To be fair, it was all our own fault. After all, we had just spent the morning in a sunny field adjoining a pub whilst Tom got to know little Howie better. We were in the Gower -a gorgeous spot of coastline in South-West Wales- and had met up with a friend of Jane’s from Brighton. It was the weather that did for us. In a summer that knows few bounds when it comes to moist disappointment the suddenly marvellous weather convinced us that Tom would be fine, no, he didn’t need a nap, absolutely, he could just bally well muddle through.
 
Article continues below advertisement
 

Unfortunately Tom doesn’t do muddling through. We all know those parents who exercise magic in the manipulation of their children as far as sleeping goes. ‘Oh,’ they scoff, ‘he’ll be fine, just shove him in the buggy and he’ll be asleep in no time.’ Replace the last ‘in’ with ‘at’ and you’re closer to the truth with our lad. It’s not as though he didn’t try on the beach, but we were undermined by the simplest of things; natural law. When walking along the beach we were apparently travelling at the same speed as a gentle wind. Now I’m no mathematician but when we turned around our speed in the opposite direction times the original speed of the wind equalled, frankly, The Perfect Storm. Tom had no chance but this didn’t stop him from trying to shield his face with Jane’s beautiful new cardigan. Actually at various points he tried to shield his face, his arms, his legs, the buggy wheels and most of Oxwich Bay with the cardigan, some of which, I believe, is still there. But back to the walk of shame.
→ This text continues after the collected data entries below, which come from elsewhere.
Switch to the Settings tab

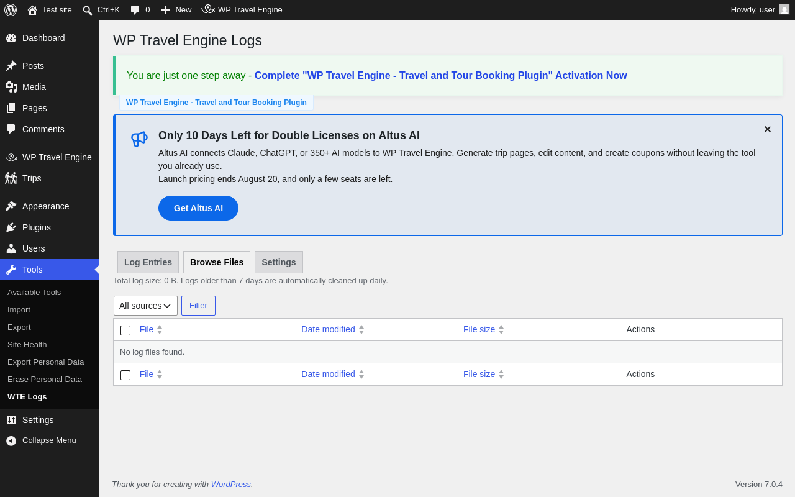click(279, 262)
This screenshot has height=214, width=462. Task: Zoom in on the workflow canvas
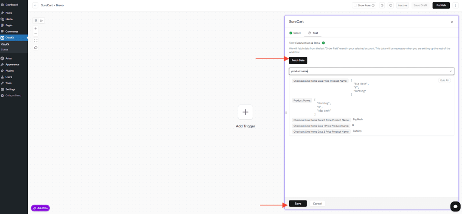pos(36,28)
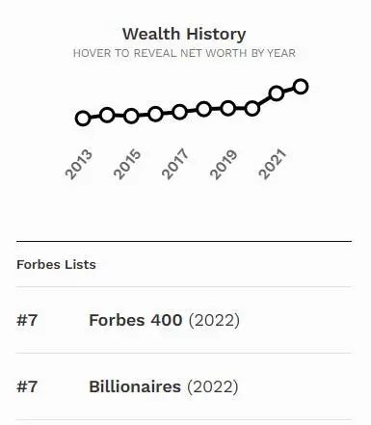Click the 2013 axis label
371x425 pixels.
(79, 164)
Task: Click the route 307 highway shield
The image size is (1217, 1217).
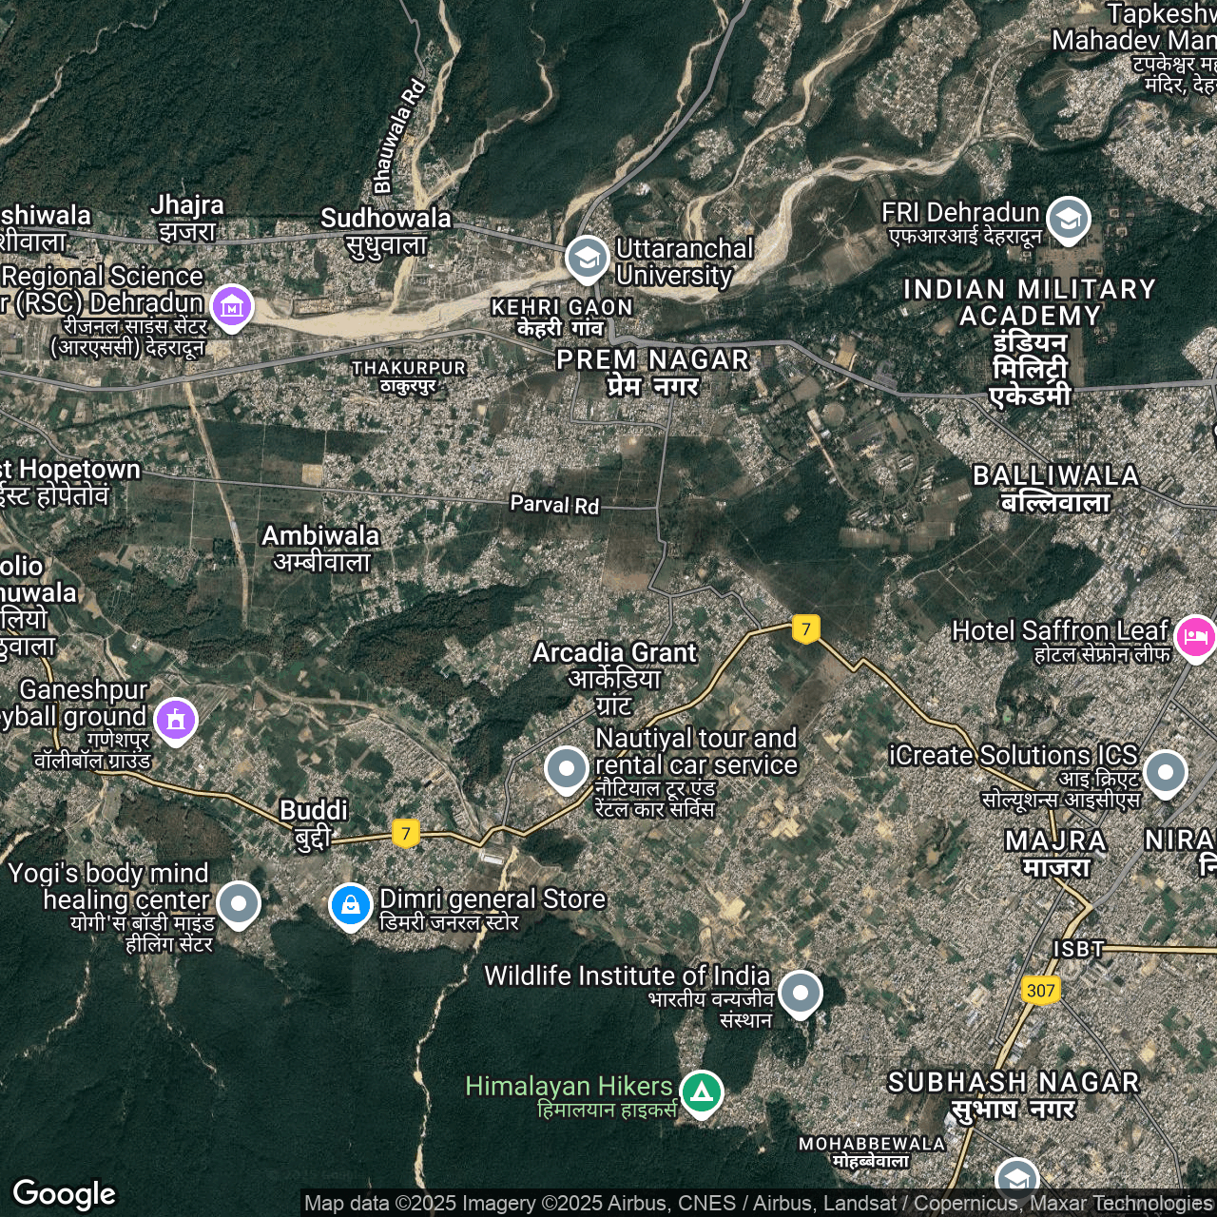Action: [x=1040, y=991]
The beach was packed and possibly the only thing preventing onlookers from intervening was the obvious tone of Tom’s English screams. Those Welshies had us marked for interlopers and some clearly took pleasure from the fact that you wouldn’t catch a purely Welsh child crying like that. Well, my sister was purely Welsh and when stroppy she deliberately banged her head on the floor of my parents’ kitchen from 15 months to 23 years. So.
Tom playing by the rocks

We tried everything. I tucked him up, Jane tucked him up, Rachel smiled at him, we played with him, Howie ignored him, I picked him up, Jane tried to get her cardy off him, Rachel politely ignored our manifest discomfort, everything! And he screamed and screamed and screamed. In retrospect we could have seen it coming. Over the last two months he’s been practising a variety of different moves: frowning, stamping, throwing, even the odd snap on his mum’s arm when she least expected it. Then only last week my dad (a natural teacher, a veritable Socrates of the Valleys, only without the muckiness) taught Tom how to snatch things to his chest and say ‘Mine!’ Brilliant. Tom spent most of the three days at my parents’ house grabbing anything he could reach and immediately laying territorial claim to it. Cortez would have been proud of him. Of course my father found it hilarious, a damn sight more hilarious I have to add than he found the heart attack brought on by Tom at Xmas. Perhaps this was pay-back; you know the sort of thing: ‘Your heart’s too strong, so I’ll wreck your loving personality.’ After three days taunting from an elderly relative who bears more than a passing resemblance to a greying, malevolent imp it was no surprise that Tom cracked and abandoned his innate personality for one that would be more at home on Jerry Springer.

walking on the beach
The best way I can describe ‘the beach walk’ (which, incidentally, took fifteen days) is to draw another parallel. You know those times on the motorway when you are ensconced in traffic and then, within the space of a minute, you find your car alone with a bank of traffic ahead and a similar one behind. It was like that. Only with the cars behind shaking their bumpers at the disgraceful state of your childrearing and the cars in front tutting their exhausts at the woeful personality of your monster child. Personally I blame Rachel for two hours earlier, watching our respective bundles of gorgeousness cavort on bouncy castles and run up and down slopes in the sunshine, she had perked up at some crying. ‘Don’t you love it when someone else’s child is showing off,’ she sniggered. I caught sight of Tom laughing, chasing a butterfly with arms outstretched and sniggered back. Take away the laughter, add the howling, substitute the butterfly for his mum’s mulched cardigan but keep the arms outstretched and there we were, two hours later. I did remind Rachel of her comment and she pretended to feel for us but I watched as she leant forward to tuck in perfect snoozing Howie and I’m sure I saw a smirk.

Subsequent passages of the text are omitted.